» Exercise: Swap "Click" for "Press" in the lines of the material between the line holding "Open the Past Week dropdown" and the line holding "point(63,1092)", inclusive. Give only those lines again, with nothing else changed.

» Input for this task:
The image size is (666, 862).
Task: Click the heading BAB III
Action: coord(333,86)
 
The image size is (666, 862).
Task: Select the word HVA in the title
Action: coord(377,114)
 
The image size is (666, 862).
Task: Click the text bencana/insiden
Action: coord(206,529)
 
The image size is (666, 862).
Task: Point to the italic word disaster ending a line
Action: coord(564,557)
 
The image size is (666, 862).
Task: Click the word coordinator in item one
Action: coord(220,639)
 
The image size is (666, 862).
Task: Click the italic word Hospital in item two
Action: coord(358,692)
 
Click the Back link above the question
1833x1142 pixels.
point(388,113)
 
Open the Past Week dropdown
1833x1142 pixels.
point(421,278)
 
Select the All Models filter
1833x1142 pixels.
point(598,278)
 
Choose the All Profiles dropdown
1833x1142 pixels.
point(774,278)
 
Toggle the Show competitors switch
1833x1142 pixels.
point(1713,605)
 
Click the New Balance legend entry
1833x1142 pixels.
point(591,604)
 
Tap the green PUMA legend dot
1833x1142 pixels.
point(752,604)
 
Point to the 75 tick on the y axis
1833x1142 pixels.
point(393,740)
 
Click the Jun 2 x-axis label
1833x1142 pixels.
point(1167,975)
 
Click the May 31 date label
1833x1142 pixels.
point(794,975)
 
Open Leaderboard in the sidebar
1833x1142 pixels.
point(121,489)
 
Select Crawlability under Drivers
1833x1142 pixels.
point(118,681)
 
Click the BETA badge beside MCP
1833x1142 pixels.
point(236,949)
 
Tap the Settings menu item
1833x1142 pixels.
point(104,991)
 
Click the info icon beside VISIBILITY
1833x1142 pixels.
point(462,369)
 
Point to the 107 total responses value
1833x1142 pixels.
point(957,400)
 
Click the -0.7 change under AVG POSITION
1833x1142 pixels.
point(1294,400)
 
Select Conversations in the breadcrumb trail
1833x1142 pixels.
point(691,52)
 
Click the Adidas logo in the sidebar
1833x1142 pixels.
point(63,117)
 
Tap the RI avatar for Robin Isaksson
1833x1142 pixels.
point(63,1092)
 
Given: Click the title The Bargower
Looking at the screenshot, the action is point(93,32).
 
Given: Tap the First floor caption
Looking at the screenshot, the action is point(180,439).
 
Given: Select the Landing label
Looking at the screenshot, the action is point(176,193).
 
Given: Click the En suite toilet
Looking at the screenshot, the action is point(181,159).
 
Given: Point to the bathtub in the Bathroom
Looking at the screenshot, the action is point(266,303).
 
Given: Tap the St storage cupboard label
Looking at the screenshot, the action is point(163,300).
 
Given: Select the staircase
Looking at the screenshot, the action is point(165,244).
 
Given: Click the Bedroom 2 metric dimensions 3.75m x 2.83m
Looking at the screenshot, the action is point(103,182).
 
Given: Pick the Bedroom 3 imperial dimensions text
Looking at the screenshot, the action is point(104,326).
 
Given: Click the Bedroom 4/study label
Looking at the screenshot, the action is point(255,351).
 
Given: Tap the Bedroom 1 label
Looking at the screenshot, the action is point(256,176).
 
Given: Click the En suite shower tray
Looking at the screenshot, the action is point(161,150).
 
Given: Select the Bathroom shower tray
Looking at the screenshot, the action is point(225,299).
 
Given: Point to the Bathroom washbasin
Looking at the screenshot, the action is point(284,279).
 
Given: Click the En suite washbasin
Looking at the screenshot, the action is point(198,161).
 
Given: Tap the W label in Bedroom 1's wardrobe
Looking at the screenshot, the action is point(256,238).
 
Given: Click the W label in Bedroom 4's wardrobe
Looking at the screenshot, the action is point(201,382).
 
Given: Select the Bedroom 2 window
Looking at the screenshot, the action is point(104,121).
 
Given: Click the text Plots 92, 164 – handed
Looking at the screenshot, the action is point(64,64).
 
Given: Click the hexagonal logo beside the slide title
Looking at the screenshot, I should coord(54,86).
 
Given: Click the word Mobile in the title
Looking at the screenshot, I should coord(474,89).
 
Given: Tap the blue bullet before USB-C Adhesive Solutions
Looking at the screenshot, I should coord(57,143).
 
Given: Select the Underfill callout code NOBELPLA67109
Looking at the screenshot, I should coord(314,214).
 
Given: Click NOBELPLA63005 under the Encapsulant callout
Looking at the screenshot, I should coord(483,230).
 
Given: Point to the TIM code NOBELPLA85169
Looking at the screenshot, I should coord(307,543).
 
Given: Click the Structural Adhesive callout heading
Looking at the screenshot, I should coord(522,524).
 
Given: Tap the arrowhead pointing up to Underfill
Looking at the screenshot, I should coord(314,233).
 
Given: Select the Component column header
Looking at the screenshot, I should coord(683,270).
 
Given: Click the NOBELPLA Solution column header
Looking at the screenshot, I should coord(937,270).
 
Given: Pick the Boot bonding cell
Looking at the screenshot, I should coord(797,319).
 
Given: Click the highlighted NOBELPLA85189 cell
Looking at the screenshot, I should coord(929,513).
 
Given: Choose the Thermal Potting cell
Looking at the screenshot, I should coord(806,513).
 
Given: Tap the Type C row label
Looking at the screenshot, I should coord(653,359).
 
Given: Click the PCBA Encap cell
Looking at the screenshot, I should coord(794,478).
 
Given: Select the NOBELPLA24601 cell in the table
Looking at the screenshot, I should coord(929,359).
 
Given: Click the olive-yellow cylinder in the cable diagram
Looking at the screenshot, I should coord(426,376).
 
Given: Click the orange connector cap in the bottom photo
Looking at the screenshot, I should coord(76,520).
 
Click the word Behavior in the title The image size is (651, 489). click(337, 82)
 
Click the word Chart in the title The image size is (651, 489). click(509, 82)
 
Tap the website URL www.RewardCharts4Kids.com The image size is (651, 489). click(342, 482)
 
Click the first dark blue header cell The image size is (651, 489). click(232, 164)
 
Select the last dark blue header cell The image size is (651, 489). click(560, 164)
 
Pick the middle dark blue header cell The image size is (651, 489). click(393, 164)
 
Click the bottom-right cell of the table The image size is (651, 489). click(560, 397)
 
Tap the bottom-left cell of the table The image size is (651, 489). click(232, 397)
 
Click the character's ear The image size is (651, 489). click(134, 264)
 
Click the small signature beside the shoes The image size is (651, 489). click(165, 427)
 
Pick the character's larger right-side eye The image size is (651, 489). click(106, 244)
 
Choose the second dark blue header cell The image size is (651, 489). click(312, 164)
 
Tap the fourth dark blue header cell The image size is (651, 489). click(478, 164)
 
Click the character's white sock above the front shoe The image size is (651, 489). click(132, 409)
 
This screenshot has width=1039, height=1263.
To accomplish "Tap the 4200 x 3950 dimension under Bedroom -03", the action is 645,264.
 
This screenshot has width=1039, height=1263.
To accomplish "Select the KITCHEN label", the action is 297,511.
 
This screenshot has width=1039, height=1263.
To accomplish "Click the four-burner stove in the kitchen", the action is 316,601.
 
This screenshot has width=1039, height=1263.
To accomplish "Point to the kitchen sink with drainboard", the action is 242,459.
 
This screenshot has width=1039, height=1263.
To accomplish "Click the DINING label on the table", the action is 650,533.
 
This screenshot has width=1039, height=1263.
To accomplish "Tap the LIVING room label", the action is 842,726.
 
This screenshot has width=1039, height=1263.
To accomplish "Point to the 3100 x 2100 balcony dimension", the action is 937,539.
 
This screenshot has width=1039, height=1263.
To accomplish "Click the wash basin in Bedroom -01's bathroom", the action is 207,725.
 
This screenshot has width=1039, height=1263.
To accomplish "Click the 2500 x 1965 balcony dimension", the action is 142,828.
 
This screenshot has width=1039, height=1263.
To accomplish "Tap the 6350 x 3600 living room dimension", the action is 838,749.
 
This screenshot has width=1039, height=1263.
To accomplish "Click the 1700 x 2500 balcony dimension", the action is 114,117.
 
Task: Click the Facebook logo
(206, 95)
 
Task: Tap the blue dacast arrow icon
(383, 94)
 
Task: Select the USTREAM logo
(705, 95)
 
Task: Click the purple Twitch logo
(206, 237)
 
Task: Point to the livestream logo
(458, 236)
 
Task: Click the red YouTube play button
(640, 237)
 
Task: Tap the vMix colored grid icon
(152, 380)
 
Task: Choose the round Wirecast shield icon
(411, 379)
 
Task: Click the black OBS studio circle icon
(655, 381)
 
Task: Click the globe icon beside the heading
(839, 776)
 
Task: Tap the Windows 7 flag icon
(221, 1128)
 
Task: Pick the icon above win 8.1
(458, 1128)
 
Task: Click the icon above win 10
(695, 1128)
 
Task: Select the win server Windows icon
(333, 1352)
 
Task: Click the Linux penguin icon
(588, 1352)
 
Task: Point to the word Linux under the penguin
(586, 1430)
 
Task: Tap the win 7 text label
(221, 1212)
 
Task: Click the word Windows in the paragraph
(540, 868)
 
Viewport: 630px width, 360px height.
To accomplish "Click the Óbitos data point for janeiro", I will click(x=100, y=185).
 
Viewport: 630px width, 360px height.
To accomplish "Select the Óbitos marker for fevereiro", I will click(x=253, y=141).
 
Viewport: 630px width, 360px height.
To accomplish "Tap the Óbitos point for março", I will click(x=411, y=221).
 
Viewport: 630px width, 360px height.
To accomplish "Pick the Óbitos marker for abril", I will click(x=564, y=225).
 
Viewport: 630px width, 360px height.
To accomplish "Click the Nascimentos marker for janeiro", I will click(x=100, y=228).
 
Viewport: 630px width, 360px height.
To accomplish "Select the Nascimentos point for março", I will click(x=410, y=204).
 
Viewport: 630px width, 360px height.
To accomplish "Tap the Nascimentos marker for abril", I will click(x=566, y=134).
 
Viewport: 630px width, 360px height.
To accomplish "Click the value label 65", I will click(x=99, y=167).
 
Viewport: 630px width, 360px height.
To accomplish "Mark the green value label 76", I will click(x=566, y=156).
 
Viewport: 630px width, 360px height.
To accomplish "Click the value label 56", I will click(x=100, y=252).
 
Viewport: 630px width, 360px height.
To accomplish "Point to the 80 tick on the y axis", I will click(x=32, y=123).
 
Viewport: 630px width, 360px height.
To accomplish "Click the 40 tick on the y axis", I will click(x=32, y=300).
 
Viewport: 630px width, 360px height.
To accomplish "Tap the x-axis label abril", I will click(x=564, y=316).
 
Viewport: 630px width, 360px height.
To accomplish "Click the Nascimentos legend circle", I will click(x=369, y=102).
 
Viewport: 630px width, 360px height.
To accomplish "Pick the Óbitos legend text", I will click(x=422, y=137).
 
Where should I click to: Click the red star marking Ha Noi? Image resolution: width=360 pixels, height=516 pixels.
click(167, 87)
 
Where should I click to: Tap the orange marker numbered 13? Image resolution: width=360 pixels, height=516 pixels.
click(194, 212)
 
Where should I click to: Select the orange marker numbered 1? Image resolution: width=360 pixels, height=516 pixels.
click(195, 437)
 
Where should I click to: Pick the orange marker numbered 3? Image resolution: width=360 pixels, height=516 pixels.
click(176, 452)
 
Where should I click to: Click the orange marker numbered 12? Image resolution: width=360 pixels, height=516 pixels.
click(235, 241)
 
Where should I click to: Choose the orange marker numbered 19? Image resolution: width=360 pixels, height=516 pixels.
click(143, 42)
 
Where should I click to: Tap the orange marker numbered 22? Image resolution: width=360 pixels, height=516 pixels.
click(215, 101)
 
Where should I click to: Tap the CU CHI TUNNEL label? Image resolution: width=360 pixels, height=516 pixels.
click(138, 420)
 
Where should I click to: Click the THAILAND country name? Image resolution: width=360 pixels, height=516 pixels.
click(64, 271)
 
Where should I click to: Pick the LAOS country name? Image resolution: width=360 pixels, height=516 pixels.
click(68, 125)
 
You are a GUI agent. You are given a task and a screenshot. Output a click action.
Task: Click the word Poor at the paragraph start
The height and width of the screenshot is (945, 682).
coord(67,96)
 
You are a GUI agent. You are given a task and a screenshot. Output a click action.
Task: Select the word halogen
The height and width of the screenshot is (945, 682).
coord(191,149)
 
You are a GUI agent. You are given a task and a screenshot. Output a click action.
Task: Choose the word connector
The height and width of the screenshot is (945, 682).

» Exercise answer:
Open the Past Week dropdown
1833x1142 pixels.
point(421,278)
 
Select the All Models filter
1833x1142 pixels.
point(598,278)
 
Choose the All Profiles dropdown
1833x1142 pixels.
point(774,278)
 
Toggle the Show competitors switch
1833x1142 pixels.
point(1713,605)
 
Press the New Balance legend entry
1833x1142 pixels.
point(591,604)
 
Tap the green PUMA legend dot
1833x1142 pixels.
point(752,604)
 
Point to the 75 tick on the y axis
1833x1142 pixels.
point(393,740)
 
Press the Jun 2 x-axis label
1833x1142 pixels.
point(1167,975)
 
Press the May 31 date label
1833x1142 pixels.
point(794,975)
 
Open Leaderboard in the sidebar
1833x1142 pixels.
point(121,489)
 
Select Crawlability under Drivers
1833x1142 pixels.
point(118,681)
 
Press the BETA badge beside MCP
1833x1142 pixels.
point(236,949)
 
Tap the Settings menu item
1833x1142 pixels.
point(104,991)
 
Press the info icon beside VISIBILITY
1833x1142 pixels.
point(462,369)
 
Point to the 107 total responses value
1833x1142 pixels.
point(957,400)
 
Press the -0.7 change under AVG POSITION
1833x1142 pixels.
point(1294,400)
 
Select Conversations in the breadcrumb trail
1833x1142 pixels.
point(691,52)
 
Press the Adidas logo in the sidebar
1833x1142 pixels.
point(63,117)
 
Tap the RI avatar for Robin Isaksson
1833x1142 pixels.
point(63,1092)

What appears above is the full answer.